Most of the time, however, the two day shipping is just a happy convenience and not a necessity.

Which brings me to this morning. I was lounging in bed reading on a lazy Sunday morning when I heard a thump followed by my ringing doorbell.  I winced.  I rolled over, propped up the window, waved and yelled thank you to the postal worker.  He smiled and waved back.

And thus it was that I received three jugs of cat litter and cucumber body wash on Sunday.

These Sunday Amazon deliveries make me feel guilty.

Even though it’s in name only these days, Sunday should be a day of rest. Of sleeping in at the very least.  Of church if that’s your thing, or football, or making soup on a rainy day.  It’s a day of pajamas and living easy and reading the newspaper.  And if that’s not always—or even usually—how it actually goes, it should at least be our aspiration.

Nothing makes me feel like a diva more than the poor postman having to drag himself to work on Sunday so I can get my running shoes and printer ink.

I wish Amazon had a little box you could check that said, “Yes, I’m ordering this on Friday because my boss left the office early so I have time to screw around on the internet. I don’t actually need this on Sunday.  Please just feel free to drop it off Monday with the rest of the mail.”

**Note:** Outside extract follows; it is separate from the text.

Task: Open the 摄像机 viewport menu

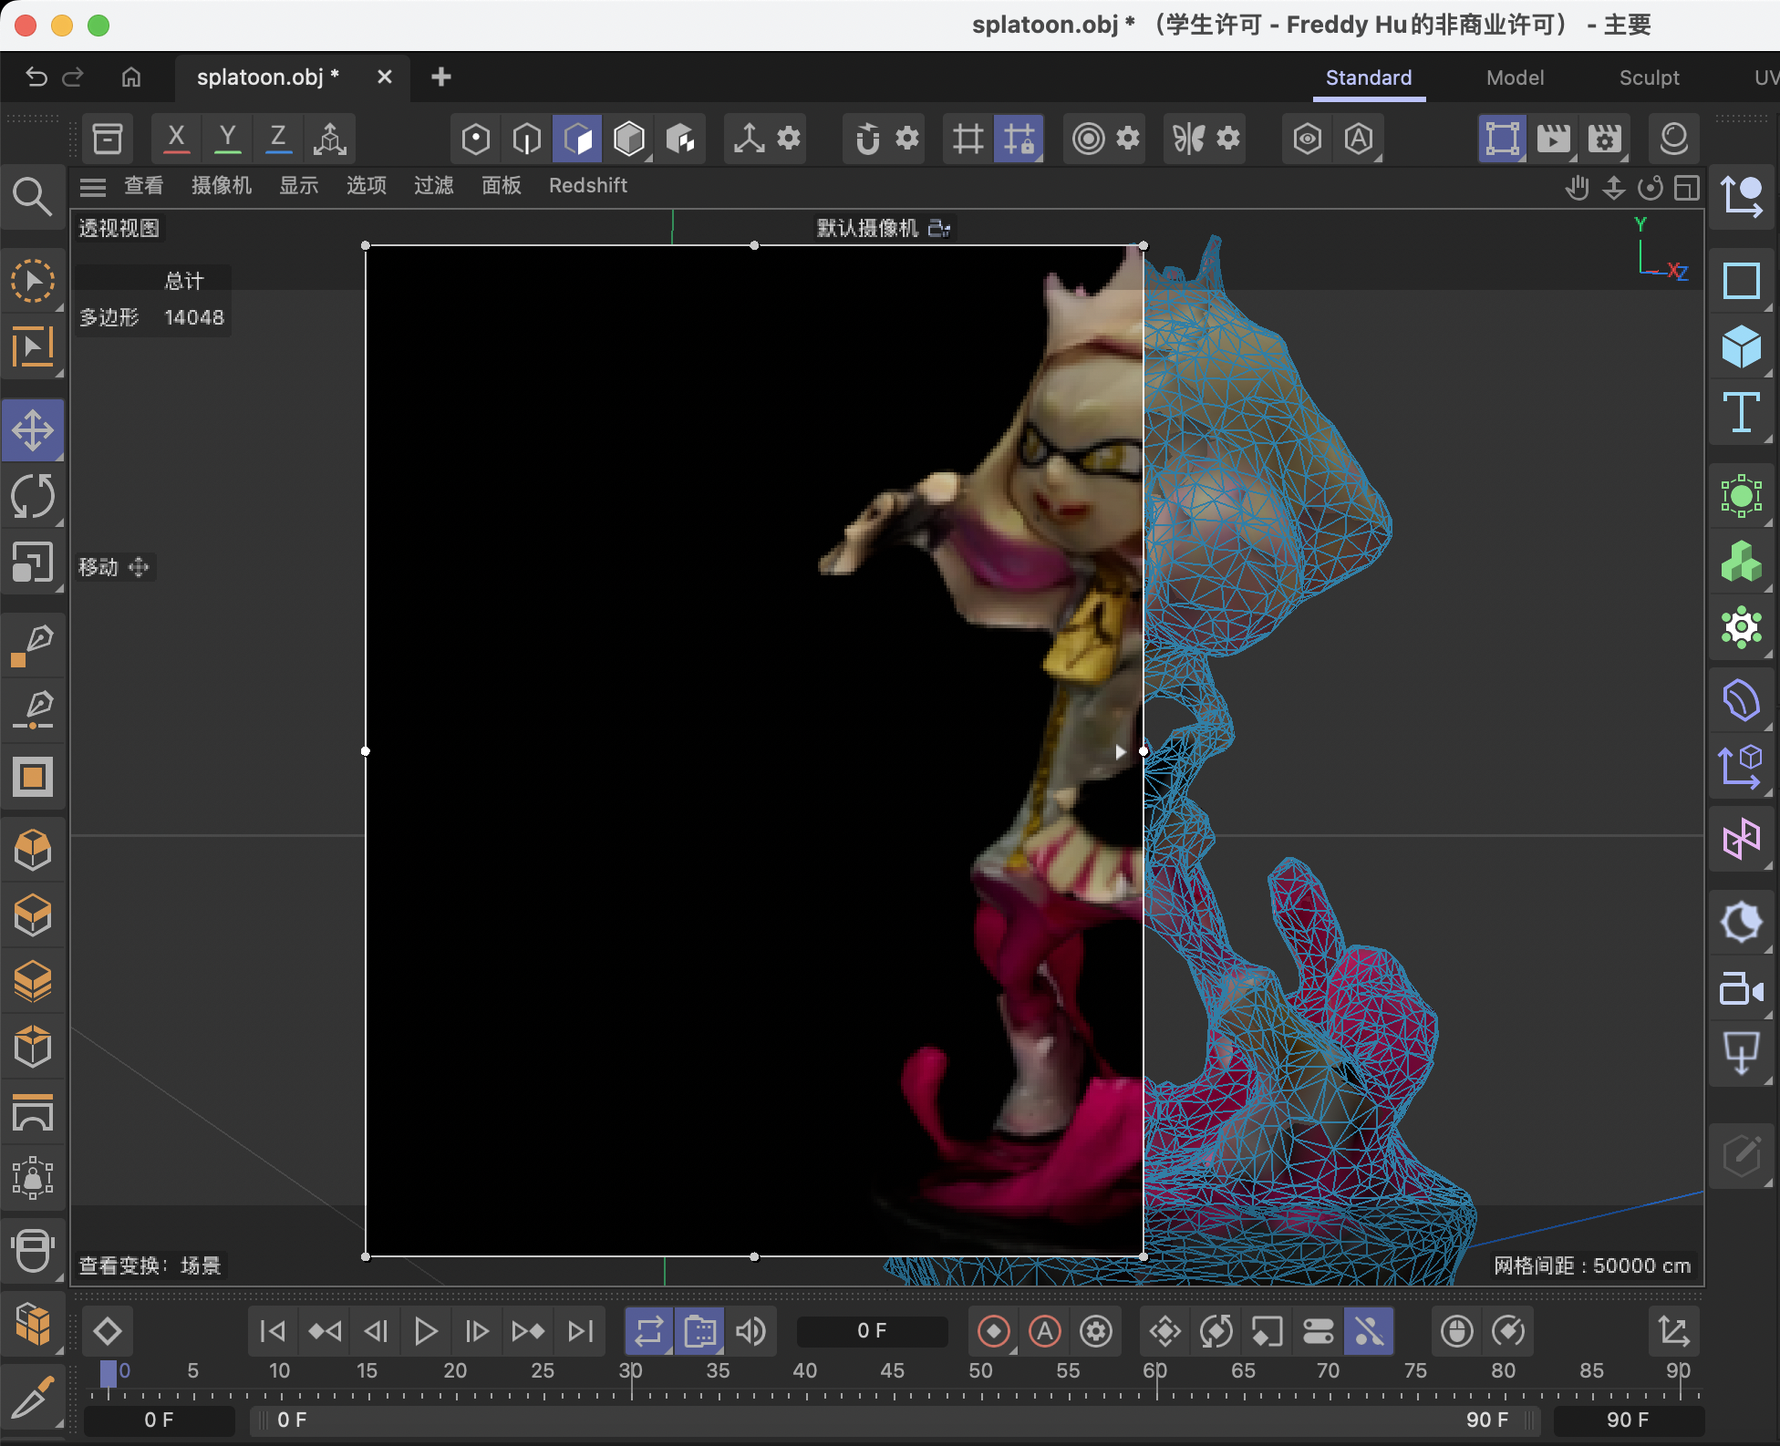Action: [221, 186]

But perhaps I shouldn’t worry about it. I still get a physical Sunday newspaper every week, and I don’t feel a bit guilty about that.  In fact I got angry when the Pittsburgh Post-Gazette began offering an online only version for its Christmas Day edition.  And I’d bet that my newspaper carrier wakes up even earlier than the guy who dropped off my cat litter.

Both delivering the paper on Sunday and no mail on Sunday are just the way things are done.  We get used to things the way they are and don’t always want them to change, even for our benefit.

Heck, for all I know, the man who delivered my cat litter this morning loves working Sundays because he gets out of an awkward extended family dinner and makes overtime in the process.